== Extracted text ==
Mel Fitzpatrick (DJ Feisty)

Mel Fitzpatrick, also known as DJ Feisty, spent a considerable amount of her time from around 19 years old frequenting Oxford Street venues and events as a punter and professional DJ. She was a co-founder with Mandy Rollins of Extra Dirty, a party night which started in 2008, firstly at Sydney’s iconic underground venue Phoenix. The party continues today in various venues. Mel talks about how she came to DJing, starting Dirty, the earlier machination of Extra Dirty, while working as a high school teacher during the week.

Oxford Street was known as the ‘Golden Mile’ where queer venues and cafes were open at all hours of the day and night. Mel points out the significant changes in the Oxford Street culture around the time of the 2014 lockout laws. They reflect on the impact of the big parties like Mardi Gras, Sleeze and Hand in Hand and the changes in the queer club scene.

Mel recalls the death and legacy of Mandy Rollins in 2010 who was an iconic figure in the Oxford Street queer scene.

Probably the first lesbian club night I went to was a Wednesday night at the Freezer on Oxford Street.  Now I’m pretty sure it was called Girl Bar and I used to go there. By this stage I was working as a teacher and I had to go to work the next day, so that would finish at 3 o’clock in the morning and we’d stay until pretty late and then go to work the next day.

The music I loved. By that stage I already really loved house music and the early hip hop stuff and so there was a lot of that being played and I loved it. And Mardi Gras, was literally dragging people out of the clubs and saying, “Come on, we need to do this.”  At that time it was very exciting.  It was really exciting.

We’d go to the big parties together.  We’d go to Mardi Gras and Sleaze and Hand in Hand was in winter on the long weekend in June.  But Oxford Street – you’d go to the Oxford with the boys.  I went to the Shift with them.  We’d got to the Green Park Diner to have breakfast.

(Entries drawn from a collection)

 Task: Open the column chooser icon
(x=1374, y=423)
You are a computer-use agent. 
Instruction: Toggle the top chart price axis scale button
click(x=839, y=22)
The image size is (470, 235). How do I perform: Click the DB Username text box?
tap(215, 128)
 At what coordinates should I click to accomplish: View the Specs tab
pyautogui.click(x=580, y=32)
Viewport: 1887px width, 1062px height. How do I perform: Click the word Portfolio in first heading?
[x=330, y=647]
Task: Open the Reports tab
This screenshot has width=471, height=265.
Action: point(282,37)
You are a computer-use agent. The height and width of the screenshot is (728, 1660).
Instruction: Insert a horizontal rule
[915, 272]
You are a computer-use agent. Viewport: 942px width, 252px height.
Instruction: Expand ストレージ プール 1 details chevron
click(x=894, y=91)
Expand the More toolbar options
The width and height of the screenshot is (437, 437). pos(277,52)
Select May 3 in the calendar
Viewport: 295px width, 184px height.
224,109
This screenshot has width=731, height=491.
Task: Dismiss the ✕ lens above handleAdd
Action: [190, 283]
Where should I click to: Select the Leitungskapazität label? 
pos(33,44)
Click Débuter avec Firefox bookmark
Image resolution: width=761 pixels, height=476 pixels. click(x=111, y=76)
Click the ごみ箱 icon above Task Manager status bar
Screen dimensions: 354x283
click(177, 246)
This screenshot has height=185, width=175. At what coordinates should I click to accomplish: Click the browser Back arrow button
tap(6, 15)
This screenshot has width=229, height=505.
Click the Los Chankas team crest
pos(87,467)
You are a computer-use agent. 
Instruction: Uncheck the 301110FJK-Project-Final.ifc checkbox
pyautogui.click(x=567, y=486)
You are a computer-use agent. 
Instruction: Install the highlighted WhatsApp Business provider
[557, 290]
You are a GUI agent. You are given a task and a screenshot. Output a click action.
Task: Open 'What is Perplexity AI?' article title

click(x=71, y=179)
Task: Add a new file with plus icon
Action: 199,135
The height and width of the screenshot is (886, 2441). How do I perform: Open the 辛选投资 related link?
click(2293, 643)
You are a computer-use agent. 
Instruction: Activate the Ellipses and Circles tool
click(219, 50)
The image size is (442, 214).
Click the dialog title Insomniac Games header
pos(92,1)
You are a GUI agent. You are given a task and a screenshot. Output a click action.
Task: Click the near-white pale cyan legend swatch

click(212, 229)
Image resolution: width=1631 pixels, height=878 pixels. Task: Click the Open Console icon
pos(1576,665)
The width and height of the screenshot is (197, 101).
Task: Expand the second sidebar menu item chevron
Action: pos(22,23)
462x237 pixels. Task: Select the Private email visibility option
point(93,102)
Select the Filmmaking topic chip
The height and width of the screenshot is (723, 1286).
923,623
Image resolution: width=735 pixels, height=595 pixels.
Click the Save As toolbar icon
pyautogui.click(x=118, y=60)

== Required tasks ==
A) According to the profile of Mel Fitzpatrick, what was probably the first lesbian club night she went to?
B) Carry the profile of Mel Fitzpatrick on from its last sentence.
This material is separate from the profile of Mel Fitzpatrick.

== Outputs for the tasks ==
A) A Wednesday night at the Freezer on Oxford Street.

B)
I guess with the girls I did different things on Oxford Street which was going to Kinselas and – well the Freezer first and then Kinselas, the Gigi and Andrea’s nights and of course they then moved to NV later on and they were fantastic nights.  They were brilliant. It was just a massive packed room full of women and it felt very liberating and, you know, back in the ‘90s, because I’m talking I guess through the middle ‘90s and towards the later ‘90s, it was – a lot was happening.  Our community was coming together because of the AIDS crisis, HIV.  We were losing a lot of our boyfriends.  You’d open the Star Observer and it was all print back then and there’d be pages and pages of, you know, memorials every week.  Gut wrenching.  You’d look through them to see who you knew.  So that brought the community together.

(Interviewer Dr. Sophie Robinson) Yeah, and it seemed to make activists out of a lot of just gay and lesbian people that were otherwise, you know, just going to clubs and things but suddenly they were fundraising for…

And Mardi Gras was doing that too – literally dragging people out of the clubs and saying, “Come on, we need to do this.”  At that time it was very exciting.  It was really exciting.

You felt like your community had your back, ….  Drew a lot of strength I think from that.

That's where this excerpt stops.